Piłkarze ręczni Azotów Puławy wysoko przegrali w Płocku z wicemistrzem Polski Orlenem Wisłą 21:36.
Puławianie pierwszą bramkę zdobyli dopiero w 6. minucie, ale potem udało im się dotrzymywać kroku faworytowi. Po pierwszej części spotkania przegrywali tylko jednym punktem – 14:15. Jednak w drugiej połowie naszpikowana gwiazdami drużyna z Płocka wyraźnie „odjechała” gościom.
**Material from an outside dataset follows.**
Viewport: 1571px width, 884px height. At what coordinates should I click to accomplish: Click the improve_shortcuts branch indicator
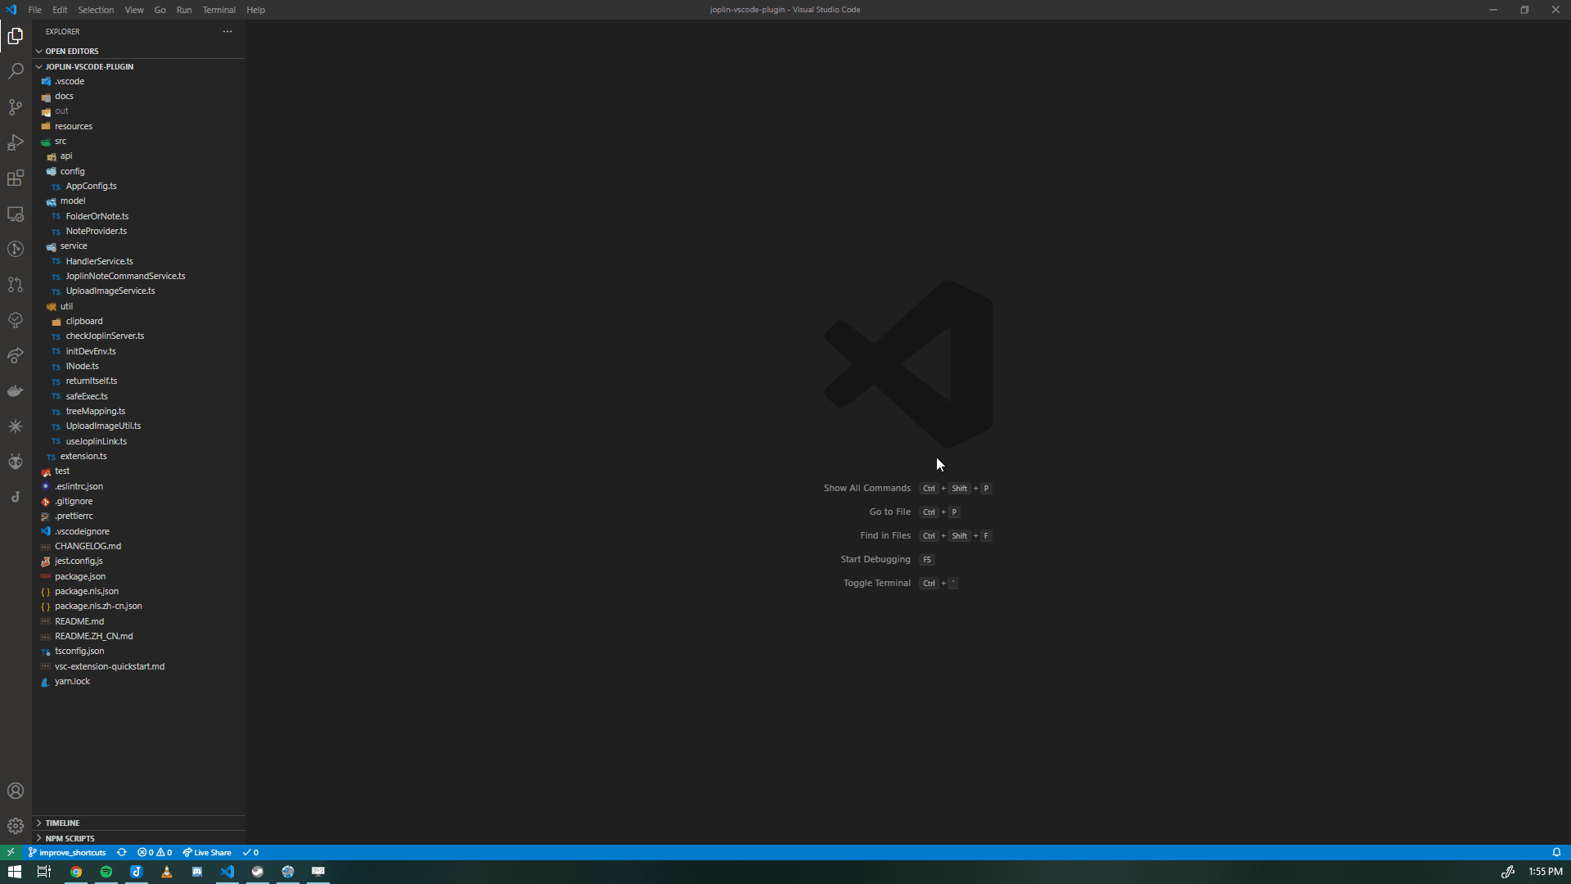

Trener puławian Robert Lis dosadnie podsumował występ swoich podopiecznych: – Zdaję sobie sprawę, że jesteśmy na innymi poziomie sportowym niż drużyna z Płocka, ale patrząc na naszą grę, a właściwie jej brak, w drugiej połowie, nasz występ jest nie do zaakceptowania. Po niezłej pierwszej połowie, drugiej w zasadzie nie gramy.
Najwięcej bramek dla Azotów zdobyli: Piotr Jaroszewicz 6, Bartosz Kowalczyk 3, Ivan Burzak 3.
Puławska drużyna z 20 punktami zajmuje obecnie czwarte miejsce w lidze.